J’ai fait mon possible avec mes élèves, dès que je suis entrée dans la classe. Je savais bien que ma journée serait une journée dont je me souviendrais toute ma vie. J’étais consciente qu’eux aussi s’en souviendront toute leur vie.
Je peux vous jurer une chose, j’ai fait des activités dignes de la maternelle, malgré les moyens que j’avais. Je ne voulais pas que mon groupe du matin sorte à la fin de la demi-journée en disant à leurs parents qu’ils n’avaient rien fait à l’école.
Tout ça parce que leur classe ne ressemblait pas à une classe, mais à une improvisation de classe (nous n’avions même pas de jeu, aucun livre, rien).
Mon but était d’avoir du plaisir, de permettre à mes élèves de faire des apprentissages et d’avoir vaincu l’adversité. Celle du manque de ressources présent plus que jamais dans ma classe ce matin-là.
Je ne voulais pas que mes élèves paient pour l’improvisation en éducation de M. Jean-François.
Mes élèves de l’après-midi ont eu droit à un sort différent de ceux du matin. Durant mon heure de diner, j’ai couru partout. J’ai tenté de voir avec la direction, pourquoi mon local était-il vide et non aménagé ?
Pourquoi avaient-ils garroché les élèves dans ce bazar, pour mieux les traumatiser pour la première fois ? La direction est venue dans ma classe, nous avons cherché des solutions pour que j’aie des jeux, du matériel pour faire du bricolage, mon matériel didactique pour l’année, un TNI fonctionnel.
Croyez-le ou non, j’ai réussi à partir à la fin de ma journée en me disant : MISSION ACCOMPLIE ? Mes élèves avaient une classe aménagée dans laquelle on trouvait du matériel (une vraie classe).
J’étais crevée, mais ils allaient pouvoir arriver lundi et avoir un environnement sain pour l’apprentissage à leur disposition. Ainsi qye tout ce dont un enfant a besoin pour s’épanouir et se développer sainement.
Je rayonnais de bonheur, d’avoir fait mon possible.
Mais, si je n’avais pas eu mes trois ans d’expérience (en suppléance et études en même temps), je ne crois pas que les choses se seraient passées ainsi.
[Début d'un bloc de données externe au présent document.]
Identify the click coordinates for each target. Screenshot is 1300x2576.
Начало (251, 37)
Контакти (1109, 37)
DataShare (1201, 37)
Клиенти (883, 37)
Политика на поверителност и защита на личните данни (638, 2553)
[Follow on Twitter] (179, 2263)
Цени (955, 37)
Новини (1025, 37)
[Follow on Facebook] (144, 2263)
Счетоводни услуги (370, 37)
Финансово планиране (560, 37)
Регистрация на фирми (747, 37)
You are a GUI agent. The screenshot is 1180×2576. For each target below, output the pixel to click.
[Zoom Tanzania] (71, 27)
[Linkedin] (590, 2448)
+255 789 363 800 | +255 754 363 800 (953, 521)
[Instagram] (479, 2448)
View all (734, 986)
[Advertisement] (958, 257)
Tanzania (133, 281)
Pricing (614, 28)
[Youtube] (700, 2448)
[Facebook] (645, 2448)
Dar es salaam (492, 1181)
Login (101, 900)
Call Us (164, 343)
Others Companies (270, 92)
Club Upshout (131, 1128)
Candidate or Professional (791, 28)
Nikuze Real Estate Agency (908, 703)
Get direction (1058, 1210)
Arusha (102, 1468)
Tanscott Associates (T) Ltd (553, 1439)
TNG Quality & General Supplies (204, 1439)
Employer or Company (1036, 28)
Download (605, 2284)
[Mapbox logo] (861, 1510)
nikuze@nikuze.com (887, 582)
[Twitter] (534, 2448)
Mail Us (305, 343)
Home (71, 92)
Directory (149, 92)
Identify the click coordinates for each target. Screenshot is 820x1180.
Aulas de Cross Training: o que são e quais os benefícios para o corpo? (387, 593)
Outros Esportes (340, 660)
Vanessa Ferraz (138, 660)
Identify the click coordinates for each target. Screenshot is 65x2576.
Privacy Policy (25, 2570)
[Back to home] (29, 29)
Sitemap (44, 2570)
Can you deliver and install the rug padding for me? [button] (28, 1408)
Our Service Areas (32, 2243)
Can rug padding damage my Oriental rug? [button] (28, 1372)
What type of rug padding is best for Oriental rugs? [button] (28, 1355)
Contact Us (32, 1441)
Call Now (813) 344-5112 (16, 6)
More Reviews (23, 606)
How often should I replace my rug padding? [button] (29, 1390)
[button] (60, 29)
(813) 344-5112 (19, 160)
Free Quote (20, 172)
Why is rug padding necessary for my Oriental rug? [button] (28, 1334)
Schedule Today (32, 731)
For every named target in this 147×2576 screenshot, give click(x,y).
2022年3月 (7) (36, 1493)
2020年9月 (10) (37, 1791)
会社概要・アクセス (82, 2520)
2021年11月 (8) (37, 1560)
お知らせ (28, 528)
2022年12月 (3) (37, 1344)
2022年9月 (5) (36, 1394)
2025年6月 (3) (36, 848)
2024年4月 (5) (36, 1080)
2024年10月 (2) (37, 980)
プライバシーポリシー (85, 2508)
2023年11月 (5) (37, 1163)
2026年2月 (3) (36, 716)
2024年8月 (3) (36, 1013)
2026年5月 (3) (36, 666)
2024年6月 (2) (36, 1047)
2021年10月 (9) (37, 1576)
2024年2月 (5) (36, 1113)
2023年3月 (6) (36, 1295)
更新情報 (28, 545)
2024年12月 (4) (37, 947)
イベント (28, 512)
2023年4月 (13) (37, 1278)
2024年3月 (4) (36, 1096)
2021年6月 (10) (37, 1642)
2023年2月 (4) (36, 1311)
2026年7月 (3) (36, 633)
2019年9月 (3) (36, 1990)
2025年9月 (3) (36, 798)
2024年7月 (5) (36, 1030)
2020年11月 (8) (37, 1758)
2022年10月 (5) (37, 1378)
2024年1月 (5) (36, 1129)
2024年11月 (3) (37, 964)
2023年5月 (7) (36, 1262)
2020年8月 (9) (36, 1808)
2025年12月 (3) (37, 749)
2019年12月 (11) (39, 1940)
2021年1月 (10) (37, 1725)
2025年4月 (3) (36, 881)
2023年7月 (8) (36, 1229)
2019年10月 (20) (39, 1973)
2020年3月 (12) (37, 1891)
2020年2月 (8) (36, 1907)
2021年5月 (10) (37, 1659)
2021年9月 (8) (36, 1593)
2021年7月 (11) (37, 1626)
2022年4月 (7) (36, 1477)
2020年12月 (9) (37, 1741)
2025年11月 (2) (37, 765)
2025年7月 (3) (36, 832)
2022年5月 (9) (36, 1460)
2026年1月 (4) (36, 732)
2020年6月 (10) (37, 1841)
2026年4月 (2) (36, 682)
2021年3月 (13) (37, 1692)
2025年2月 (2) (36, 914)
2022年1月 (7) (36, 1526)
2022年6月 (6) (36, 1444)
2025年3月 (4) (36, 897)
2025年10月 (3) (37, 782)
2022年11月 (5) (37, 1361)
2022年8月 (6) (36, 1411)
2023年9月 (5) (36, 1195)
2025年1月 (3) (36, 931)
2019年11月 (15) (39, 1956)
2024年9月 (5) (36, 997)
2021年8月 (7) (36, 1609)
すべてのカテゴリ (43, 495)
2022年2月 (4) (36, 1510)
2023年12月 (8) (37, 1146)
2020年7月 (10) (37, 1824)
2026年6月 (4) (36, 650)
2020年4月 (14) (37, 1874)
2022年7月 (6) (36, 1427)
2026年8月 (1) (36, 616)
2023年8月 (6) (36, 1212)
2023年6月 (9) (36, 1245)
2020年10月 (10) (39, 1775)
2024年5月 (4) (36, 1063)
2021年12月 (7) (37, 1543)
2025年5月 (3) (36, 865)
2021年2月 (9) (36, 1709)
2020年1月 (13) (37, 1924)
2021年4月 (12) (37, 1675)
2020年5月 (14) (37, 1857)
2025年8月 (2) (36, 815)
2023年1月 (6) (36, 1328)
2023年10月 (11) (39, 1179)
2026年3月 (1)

Je suis revenue chez moi ce soir-là en me demandant ce que mes élèves allaient devenir. J’en ai fait de mauvais rêves toute la nuit. Je me demande ce que mes élèves sont devenus avec la pénurie d’enseignants.
L’enseignante en moi se sens coupable de ne pas avoir pu accepter ce contrat, de ne pas avoir pu les aider plus. Je les ai laissés à eux-mêmes moi aussi. Je me demande ce que Jean-François Roberge fera dans des cas comme ça. Va-t-il agir avant qu’il ne soit trop tard ?
Cette idée de la maternelle quatre ans accessible à tous aura fait payer une génération d’élèves encore une fois. Ne vous demandez pas pourquoi les jeunes enseignants quittent avant d’avoir atteint 5 ans de carrière. Des histoires comme celle-ci, j’en ai plusieurs à raconter.
C’est assez l’improvisation en éducation. Je n’ai plus envie de jouer. Nos élèves n’ont plus à être des joueurs contre leur gré. Le changement, c’est maintenant !
L’IMPROVISATION EN ÉDUCATION, IL FAUT QUE ÇA CHANGE.